The first challenge for Singh heading into 2018 could be to find a way into the House of Commons rather than holding press availabilities outside, as he has been wont to do.
He is not an MP, and was a member of the Ontario legislature when elected to lead the NDP.
He faces the problem that his party holds no seats in the area he dominates, Brampton, a suburb of Toronto.
But he may require a resignation from a plausible riding elsewhere to make his presence felt in Parliament
Cochrane said, “He’s taken the Justin Trudeau strategy of staying away from Parliament and going out and, as he put it, connecting with voters. The problem for him for a strategic point of view is he doesn’t have the family name Trudeau has, he doesn’t have the same level of media interest, he doesn’t get any of that free publicity.
“So, if he’s not in Parliament, if he’s not on Question Period, if he’s not constantly on the Hill grilling his opponents, if he doesn’t get the images of standing up and interrogating Justin Trudeau in the House of Commons, he’s simply not going to get nearly enough attention to generate a national profile.”
Kurl agreed, “He’s not easily accessible to the daily opportunity of national media exposure.”
That apart, he will need to rebuild a party that was “battered, bruised and chastened”, as Kurl put it, after the 2015 elections, after heady success in 2011, emerging then as the principal Opposition in the House of Commons.

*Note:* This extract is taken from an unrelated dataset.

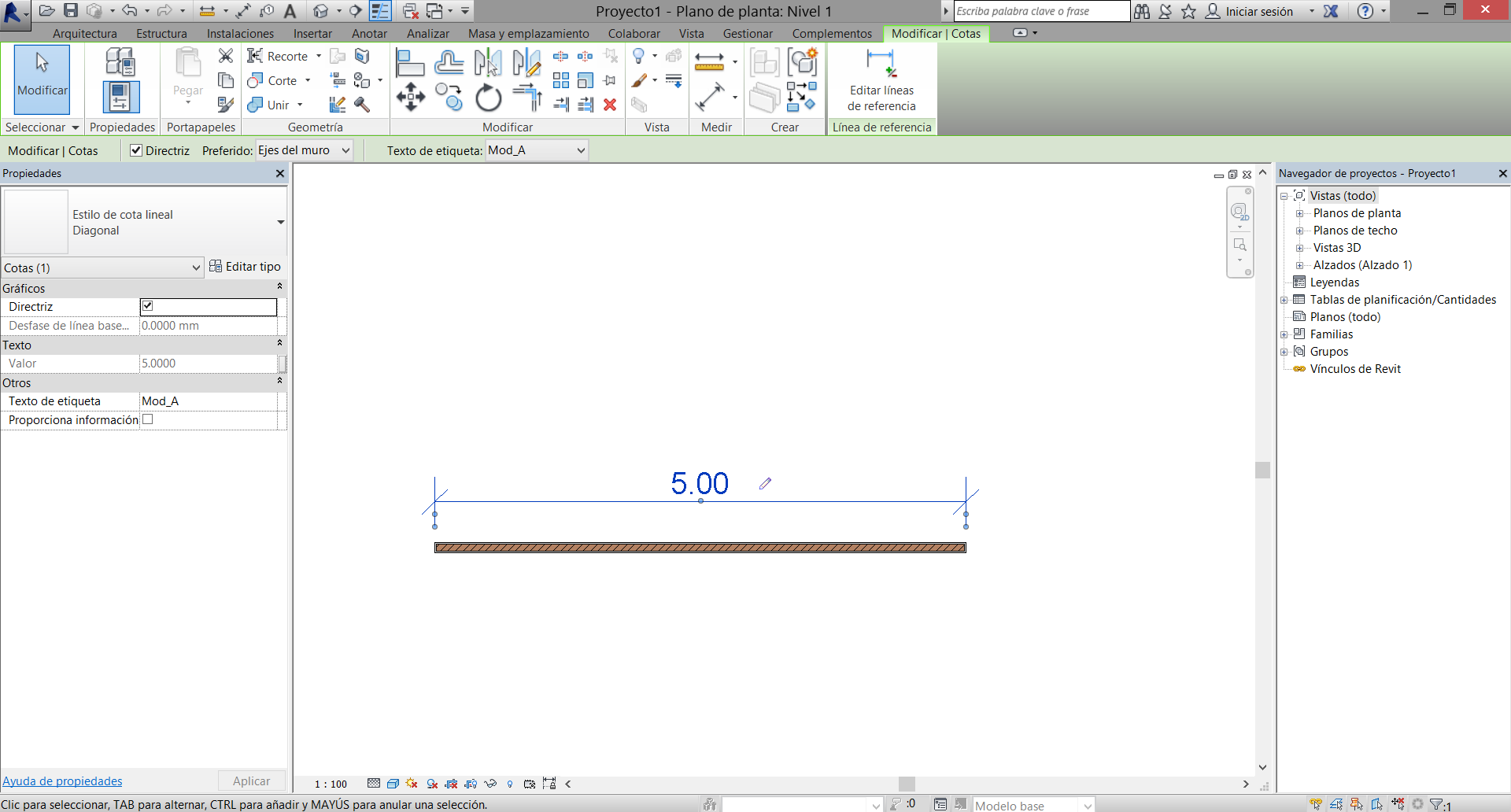Open the Arquitectura ribbon tab
Image resolution: width=1511 pixels, height=812 pixels.
coord(84,34)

“The party will have to figure out a way to present itself to progressive Canadians as a reasonable alternative to the Liberals,” Cochrane said.
That’s a task in itself since Trudeau leads the most left-of-centre Liberal government in a generation, occupying the space traditionally taken by the NDP.
As Kurl pointed out: “He still faces a very very strong brand in Justin Trudeau.”
While his election as the first visible minority to lead a Federal party in Canada was celebrated in Canada and across the world, just being an observant turban-wearing Sikh could prove a drawback in a province like Quebec, which propelled the NDP in 2011.
As Cochrane said, “It will be incredibly difficult for Jagmeet Singh to maintain the NDP’s gains in Quebec and for that party, Quebec seems to be the path of power.”
Quebec has what is charitably described as a “secularist commitment” or a dislike for overt display of religiosity, a major strike against Singh. “He’s up against it doubly because of the way he looks and the religion he adheres to,” Cochrane felt.
While Singh faced headwinds early as he refused to condemn the display of photographs of the mastermind of the Air India bombing in gurdwaras in Canada as a “martyr”, that issue may not impact him in the overall context, as Kurl pointed out. “I don’t know how much of an issue this is for Mr Singh’s younger followers or so Canadians writ large.”
Other matters will dominate. Kurl said, “The task of building a party back up from a morale standpoint, from a financial standpoint and from an operational standpoint will be the challenge and task set for Mr Singh next year.”
Taking that task on is very much on Singh’s agenda certainly, as he told the media in Ottawa this month: “I know it’s going to take a lot of hard work, and I’m not in any way discouraged; I’m just encouraged to work even harder, and I’ll continue to do that.”